Was als kleine, improvisierte Zusammenkunft von Kinoliebhabern aus verschiedenen Ecken des Landes begann, hat sich in den letzten fünfzehn Jahren zu einem wichtigen europäischen Festival entwickelt, das inzwischen durch etliche Programmsparten, Workshops, Lectures, Presseveranstaltungen, mondäne Parties, 22 Schauorten innerhalb der Stadt und über 200 neuen und alten Filmen getrost mit Festivalgrößen wie Cannes, Locarno und Venedig mithalten kann. In diesem Jahr zählten die Veranstalter rund 80.000 Zuschauer.

 

Es scheint, dass Klausenburg während des Festivals niemals schläft. Von 10 Uhr morgens bis 24 Uhr gibt es Filme am laufenden Band. Die Stadt pulsiert und atmet Film. Auf dem Weg von einem Kino ins nächste hört man auf der Straße Filmbewertungen in den verschiedensten Sprachen. Leute (wie ich) nehmen sich 10 Tage frei, um auch möglichst 5 Filme am Tag zu schaffen. Es herrscht Ausnahmezustand!

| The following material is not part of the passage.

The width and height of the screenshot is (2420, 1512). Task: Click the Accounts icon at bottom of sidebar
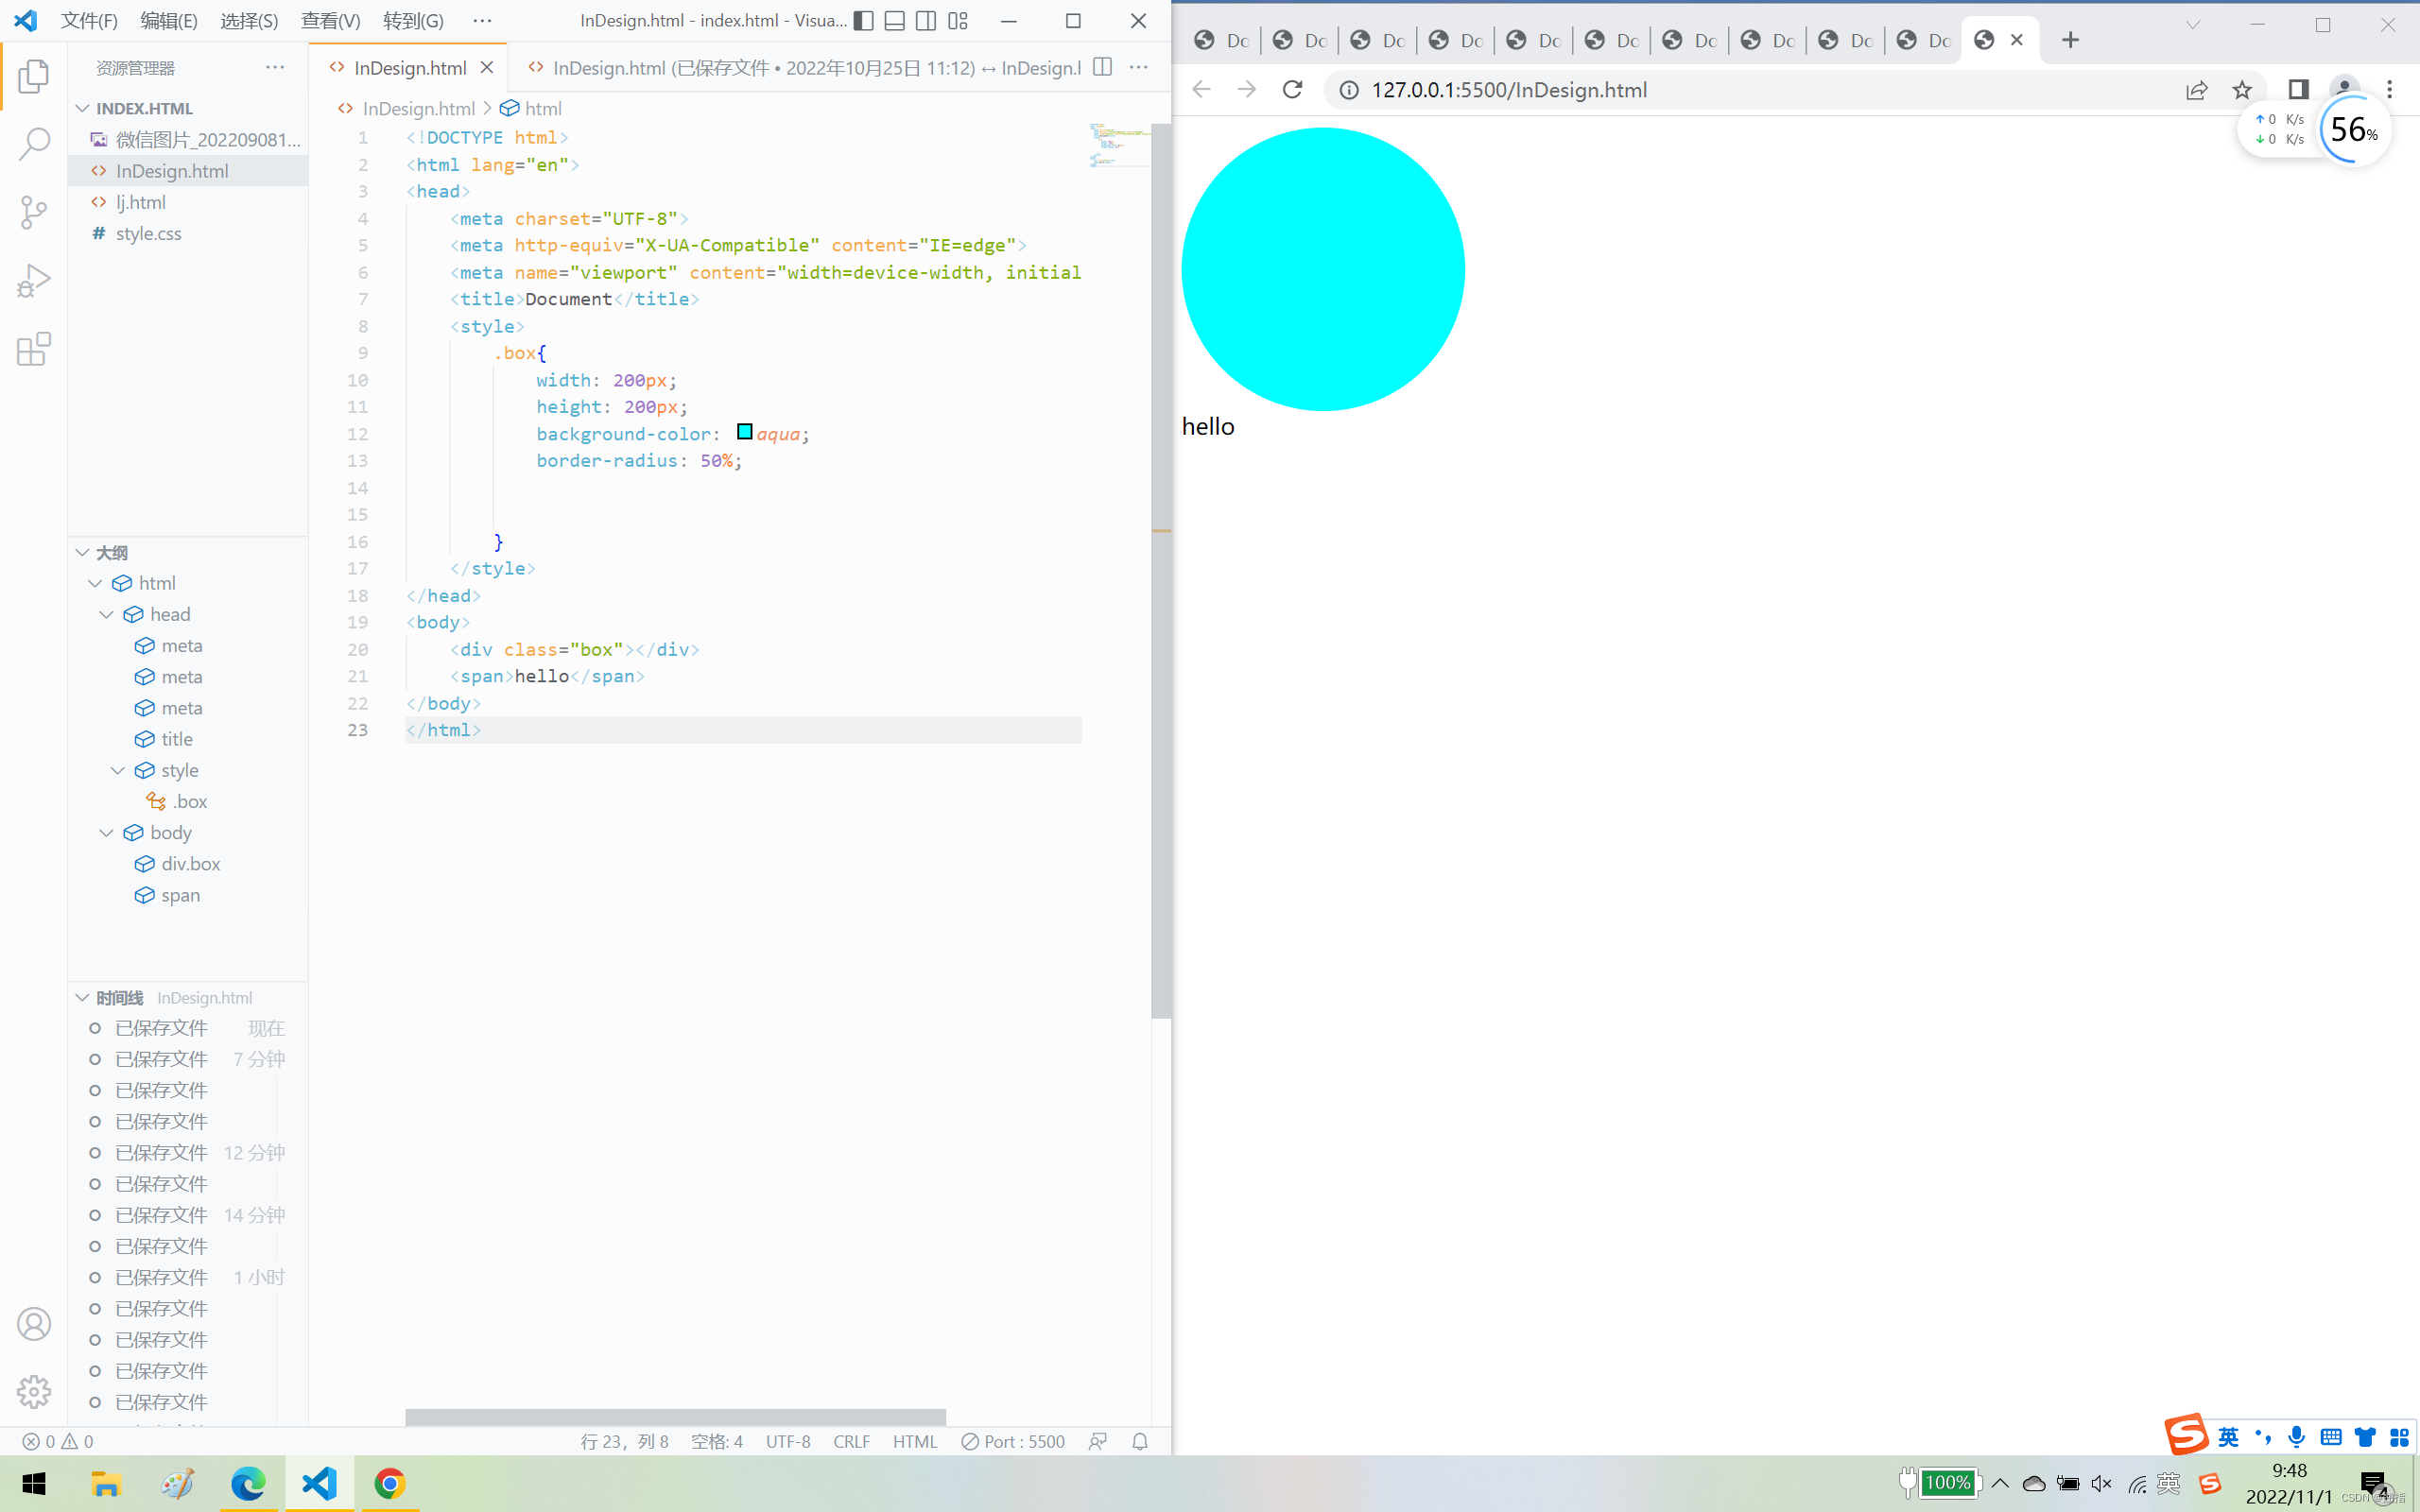(33, 1326)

Abends geht es weiter mit Konzerten, Parties und speziellen Veranstaltungen wie eine stumme Produktion über Hexenkult mit Live- Begleitung im Banffy- Schloss in Bontida, oder der „Passion der heiligen Johanna“ in der römisch-katholischen Kirche, musikalisch untermalt durch die dortige Orgel.

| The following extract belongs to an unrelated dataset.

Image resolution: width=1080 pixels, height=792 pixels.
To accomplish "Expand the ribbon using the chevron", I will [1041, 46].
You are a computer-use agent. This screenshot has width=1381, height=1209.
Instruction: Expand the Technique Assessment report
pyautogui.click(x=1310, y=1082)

Um ein solch vielfältiges Angebotsspektrum zu schaffen, haben sich die Veranstalter ein starkes Sponsorennetzwerk aufgebaut, und dies durchaus erfolgreich mit wichtigen Marken wie HBO, der Raiffeisen-Bank oder der Whisky-Kultmarke Jameson.

Inzwischen ist auch die Anwesenheit hochkarätiger Kinogrößen als geladene Ehrengäste längst Tradition: Nach Catherine Deneuve, Michael York, Debra Winger und vielen anderen Weltstars durfte dieses Jahr nun Sophia Loren bei der finalen Gala im Nationaltheater den Preis für ihr künstlerisches Lebenswerk entgegennehmen. Die Diva sagte bescheiden: „Ich bin eine von euch“.

Das Festival entstand, laut Gründern Tudor und Oana Giurgiu, (beide selbst ausgebildete Regisseure und Produzenten) aus der Idee heraus, dem rumänischen Publikum die Möglichkeit zu bieten, europäische non-kommerzielle Filme zu schauen, die in den hiesigen Kinos nicht gezeigt werden. Inzwischen ist das Festival auch umgekehrt eine wichtige Plattform für den neuen rumänischen Film geworden, der durch das TIFF auch ausländischen Festivalbesuchern und Leuten aus der Filmbranche, wie zum Beispiel Vertriebsleuten nahe gebracht wird. So erlebte der Publikumsliebling „Două Lozuri“ (dt. Zwei Lotterielose) in der Regie von Paul Negoescu beim diesjährigen TIFF seine Weltpremiere. Auch bei den rumänischen Beiträgen wie „Sierranevada“ (Christi Puiu) und „Câinii“ (Bogdan Mirică), die schon beim diesjährigen Festival in Cannes Furore machten, waren die Kinos bis zum letzten Platz vollbesetzt. Miricăs Film gewann den diesjährigen Transilvania-Preis für den besten Film. Beide Filme sollten sich die Hermannstädter nicht entgehen lassen. Vom 22. bis 26. Juni gastiert nämlich das TIFF-Festival zum zehnten Mal in der Stadt am Zibin. Filmvorführungen wird es an mehreren Orten geben: in der Habitus-Buchhandlung, im Gong-Theater, im Astrafilm-Studio, auf dem Großen Ring, im Erlenpark, auf der Bühne am See im Freilichtmuseum im Jungen Wald, unterhalb des Stausees bei Gura Râului und auf der Michelsberger Burg. Mehr dazu unter www.tiff.ro

Eine der diesjährigen Retrospektiven wurde der jüngst verstorbenen belgischen Regisseurin Chantal Akermann gewidmet, deren frühe Werke man im kleinen aber feinen Arthouse-Kino Arta schauen konnte. Trotz dessen endgültiger Stilllegung im Jahre 2012 durch mangelnde Gelder, Besitzerwechsel und fehlendes Personal, öffnet das Kino nach wie vor während des TIFF seine Pforten und man hatte für zehn Tage die Möglichkeit, sein Filmerlebnis im Jugendstil-Ambiente zu genießen.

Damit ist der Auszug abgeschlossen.